La modernisation dans le monde arabe actuel est souvent identifiée à l'occidentalisation, sans doute accentuée par la proximité géographique et historique de l'Europe. L'État national ainsi que les sciences et les techniques sont acclimatés à la fois par l'inspiration islamique et par l'inspiration arabiste.

Nation(s) et nationalisme(s)

Le mouvement national est un fait récent et caractéristique du modernisme de l'islam arabe, même si l'idéologie nationaliste arabe la plus élaborée (le Baas) fait remonter, évidemment, la nation arabe aux origines de l'histoire du Moyen-Orient tout entier : Sumer et les antiques empires égyptiens. Cette mythologie nationaliste copie les mythologies nationalistes allemande et italienne, les fondateurs du Baas – Aflaq, Biṭār, Arsoūzi – le reconnaissent expressément, ainsi que le proto-baasiste Sāti’ al-Husri, qui assurait que la contagion nationaliste européenne était inévitable et souhaitable dans l'Asie arabe et en Égypte.

La caractéristique principale du mouvement national en islam arabe est donc qu'il existe quatre niveaux d'appartenance nationale ou quasi nationale : le niveau national-arabe, qui englobait d'abord l'Asie arabe – Grande Syrie et Irak, et péninsule arabe –, puis l'Égypte également, enfin, selon le Baas, la totalité des territoires de langue arabe, depuis l'Atlantique jusqu'au « golfe arabe » (Persique) ; le niveau des communautés locales ethnico-religieuses (si nombreuses en Orient arabe) ; le niveau des États nationaux distincts avec leurs frontières, leurs armées, leurs intérêts étatiques propres ; enfin le niveau de l'appartenance musulmane, de la communauté musulmane tout entière. Chacun des quatre niveaux tient compte des autres, et c'est ainsi que le nationalisme, en terre arabe, n'est pas foncièrement laïque ni anticlérical.

En effet, l'inspiration islamisante a joué un rôle important, avant les indépendances, au Maroc, en Algérie, en Libye, en Arabie Saoudite, en Égypte et en Palestine. Dans les autres pays – Syrie et Irak principalement –, l'inspiration prédominante était l'arabisme, tandis que la Tunisie suivait surtout une inspiration réformiste constitutionnaliste. Après les indépendances, les inspirations non islamiques se sont répandues dans tout le monde arabe et ont prédominé en Égypte, en Syrie, en Irak, en Algérie, en Tunisie, au Yémen du Sud – tandis que l'Arabie Saoudite et les monarchies du Golfe, la Jordanie, le Maroc maintiennent en principe une fidélité islamique.
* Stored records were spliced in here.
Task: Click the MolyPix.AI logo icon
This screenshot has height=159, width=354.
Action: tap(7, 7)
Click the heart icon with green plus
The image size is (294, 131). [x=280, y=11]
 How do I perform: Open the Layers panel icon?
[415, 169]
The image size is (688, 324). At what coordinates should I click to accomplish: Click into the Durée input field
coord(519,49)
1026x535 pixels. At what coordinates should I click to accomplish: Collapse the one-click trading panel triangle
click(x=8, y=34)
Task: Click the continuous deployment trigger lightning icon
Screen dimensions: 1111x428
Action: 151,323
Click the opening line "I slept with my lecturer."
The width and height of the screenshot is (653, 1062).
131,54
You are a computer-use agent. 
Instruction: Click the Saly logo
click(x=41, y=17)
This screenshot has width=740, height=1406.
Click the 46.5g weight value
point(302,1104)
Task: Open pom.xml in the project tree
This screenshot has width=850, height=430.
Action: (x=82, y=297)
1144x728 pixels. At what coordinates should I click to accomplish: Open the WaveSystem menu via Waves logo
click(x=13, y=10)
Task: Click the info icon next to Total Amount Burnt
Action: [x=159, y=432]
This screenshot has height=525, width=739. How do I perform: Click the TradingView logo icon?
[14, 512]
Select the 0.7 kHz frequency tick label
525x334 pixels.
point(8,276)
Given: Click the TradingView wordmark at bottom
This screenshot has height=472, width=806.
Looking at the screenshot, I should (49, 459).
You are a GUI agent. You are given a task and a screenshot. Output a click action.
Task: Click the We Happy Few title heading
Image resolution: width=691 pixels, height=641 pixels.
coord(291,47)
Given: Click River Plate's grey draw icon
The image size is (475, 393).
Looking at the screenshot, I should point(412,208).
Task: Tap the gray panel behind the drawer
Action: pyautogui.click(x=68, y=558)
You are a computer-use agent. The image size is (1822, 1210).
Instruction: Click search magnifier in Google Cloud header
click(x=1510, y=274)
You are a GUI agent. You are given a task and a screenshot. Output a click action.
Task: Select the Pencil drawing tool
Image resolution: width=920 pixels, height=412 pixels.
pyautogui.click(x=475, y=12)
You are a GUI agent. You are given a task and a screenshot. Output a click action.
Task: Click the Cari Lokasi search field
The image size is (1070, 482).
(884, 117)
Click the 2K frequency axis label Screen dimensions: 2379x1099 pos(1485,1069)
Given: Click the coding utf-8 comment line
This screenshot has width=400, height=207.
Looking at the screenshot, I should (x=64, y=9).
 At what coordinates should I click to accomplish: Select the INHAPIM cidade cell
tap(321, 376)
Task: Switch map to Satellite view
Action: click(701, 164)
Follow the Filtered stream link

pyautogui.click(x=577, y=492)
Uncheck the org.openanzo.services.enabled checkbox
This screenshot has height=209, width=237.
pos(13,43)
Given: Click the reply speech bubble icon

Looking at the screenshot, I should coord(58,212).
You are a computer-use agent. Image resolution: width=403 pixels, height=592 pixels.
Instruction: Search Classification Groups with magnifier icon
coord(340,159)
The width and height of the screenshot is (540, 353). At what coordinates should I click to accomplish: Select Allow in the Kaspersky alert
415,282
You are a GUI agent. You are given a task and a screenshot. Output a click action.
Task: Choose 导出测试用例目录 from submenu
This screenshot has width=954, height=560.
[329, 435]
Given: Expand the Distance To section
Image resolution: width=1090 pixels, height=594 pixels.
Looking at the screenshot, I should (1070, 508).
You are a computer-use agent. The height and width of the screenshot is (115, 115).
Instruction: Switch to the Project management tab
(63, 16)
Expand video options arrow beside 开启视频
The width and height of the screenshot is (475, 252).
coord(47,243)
La Libye de Kadhafi est à la fois révolutionnaire et islamique, selon un islam réinterprété de manière arbitraire et superficielle.

Les constitutions des pays arabes, républiques ou monarchies à l'exception du Liban (pluriconfessionnel) et du Yémen démocratique (aujourd'hui disparu), n'ont pas déclaré de nationalité sans relation avec l'islam ni un pouvoir politique indépendant de l'appartenance à l'islam, y compris sous les régimes, qualifiés en Occident de laïques, du Baas syrien et du Baas irakien. Voilà pourquoi, en conséquence, l'égalité civique pleine et entière n'est ni reconnue ni appliquée dans aucun pays : le non-musulman (chrétien, juif, sans religion) ne peut exercer le commandement politique, et tous les mariages sont confessionnels (juridictions du statut personnel propres à chaque confession religieuse, et interdiction précise de certains mariages mixtes). Cette absence de laïcité de l'État et des lois telle que nous l'entendons en France paraît retardataire à beaucoup de musulmans. D'autres y voient une modernisation islamique propre.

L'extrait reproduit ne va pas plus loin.